Format every line of the items below as a JSON list of strings, one string per line, leaving out the blank lines.

- **Supplied material**

>>>>>

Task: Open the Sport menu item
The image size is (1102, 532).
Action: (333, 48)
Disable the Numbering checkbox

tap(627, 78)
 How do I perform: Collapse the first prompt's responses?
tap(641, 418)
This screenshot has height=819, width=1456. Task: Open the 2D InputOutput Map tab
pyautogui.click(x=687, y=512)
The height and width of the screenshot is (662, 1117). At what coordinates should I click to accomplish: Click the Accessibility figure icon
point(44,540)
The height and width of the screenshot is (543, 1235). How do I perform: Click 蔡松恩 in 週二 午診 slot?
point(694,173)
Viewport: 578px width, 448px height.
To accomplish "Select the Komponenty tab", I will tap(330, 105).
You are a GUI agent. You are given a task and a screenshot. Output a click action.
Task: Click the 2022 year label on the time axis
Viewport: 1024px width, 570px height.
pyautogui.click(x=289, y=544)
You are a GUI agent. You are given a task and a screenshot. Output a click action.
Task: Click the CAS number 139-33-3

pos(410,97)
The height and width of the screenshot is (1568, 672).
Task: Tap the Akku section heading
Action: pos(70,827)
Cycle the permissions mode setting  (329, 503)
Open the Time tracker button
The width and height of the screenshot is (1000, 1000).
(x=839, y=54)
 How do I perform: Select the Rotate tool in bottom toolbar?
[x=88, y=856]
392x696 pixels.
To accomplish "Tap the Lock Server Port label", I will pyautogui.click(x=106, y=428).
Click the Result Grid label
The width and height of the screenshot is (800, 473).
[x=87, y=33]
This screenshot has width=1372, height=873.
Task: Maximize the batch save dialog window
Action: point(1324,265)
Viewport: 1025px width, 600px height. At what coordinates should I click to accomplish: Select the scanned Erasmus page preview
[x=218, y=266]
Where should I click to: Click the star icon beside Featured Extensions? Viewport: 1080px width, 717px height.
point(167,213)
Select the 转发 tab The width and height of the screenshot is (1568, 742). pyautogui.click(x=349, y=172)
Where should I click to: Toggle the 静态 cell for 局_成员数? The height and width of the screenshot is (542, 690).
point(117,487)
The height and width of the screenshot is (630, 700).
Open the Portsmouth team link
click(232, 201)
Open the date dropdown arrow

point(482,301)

<<<<<

- **Written answer**
[
  "Task: Open the Sport menu item",
  "The image size is (1102, 532).",
  "Action: (333, 48)",
  "Disable the Numbering checkbox",
  "tap(627, 78)",
  " How do I perform: Collapse the first prompt's responses?",
  "tap(641, 418)",
  "This screenshot has height=819, width=1456. Task: Open the 2D InputOutput Map tab",
  "pyautogui.click(x=687, y=512)",
  "The height and width of the screenshot is (662, 1117). At what coordinates should I click to accomplish: Click the Accessibility figure icon",
  "point(44,540)",
  "The height and width of the screenshot is (543, 1235). How do I perform: Click 蔡松恩 in 週二 午診 slot?",
  "point(694,173)",
  "Viewport: 578px width, 448px height.",
  "To accomplish \"Select the Komponenty tab\", I will tap(330, 105).",
  "You are a GUI agent. You are given a task and a screenshot. Output a click action.",
  "Task: Click the 2022 year label on the time axis",
  "Viewport: 1024px width, 570px height.",
  "pyautogui.click(x=289, y=544)",
  "You are a GUI agent. You are given a task and a screenshot. Output a click action.",
  "Task: Click the CAS number 139-33-3",
  "pos(410,97)",
  "The height and width of the screenshot is (1568, 672).",
  "Task: Tap the Akku section heading",
  "Action: pos(70,827)",
  "Cycle the permissions mode setting  (329, 503)",
  "Open the Time tracker button",
  "The width and height of the screenshot is (1000, 1000).",
  "(x=839, y=54)",
  " How do I perform: Select the Rotate tool in bottom toolbar?",
  "[x=88, y=856]",
  "392x696 pixels.",
  "To accomplish \"Tap the Lock Server Port label\", I will pyautogui.click(x=106, y=428).",
  "Click the Result Grid label",
  "The width and height of the screenshot is (800, 473).",
  "[x=87, y=33]",
  "This screenshot has width=1372, height=873.",
  "Task: Maximize the batch save dialog window",
  "Action: point(1324,265)",
  "Viewport: 1025px width, 600px height. At what coordinates should I click to accomplish: Select the scanned Erasmus page preview",
  "[x=218, y=266]",
  "Where should I click to: Click the star icon beside Featured Extensions? Viewport: 1080px width, 717px height.",
  "point(167,213)",
  "Select the 转发 tab The width and height of the screenshot is (1568, 742). pyautogui.click(x=349, y=172)",
  "Where should I click to: Toggle the 静态 cell for 局_成员数? The height and width of the screenshot is (542, 690).",
  "point(117,487)",
  "The height and width of the screenshot is (630, 700).",
  "Open the Portsmouth team link",
  "click(232, 201)",
  "Open the date dropdown arrow",
  "point(482,301)"
]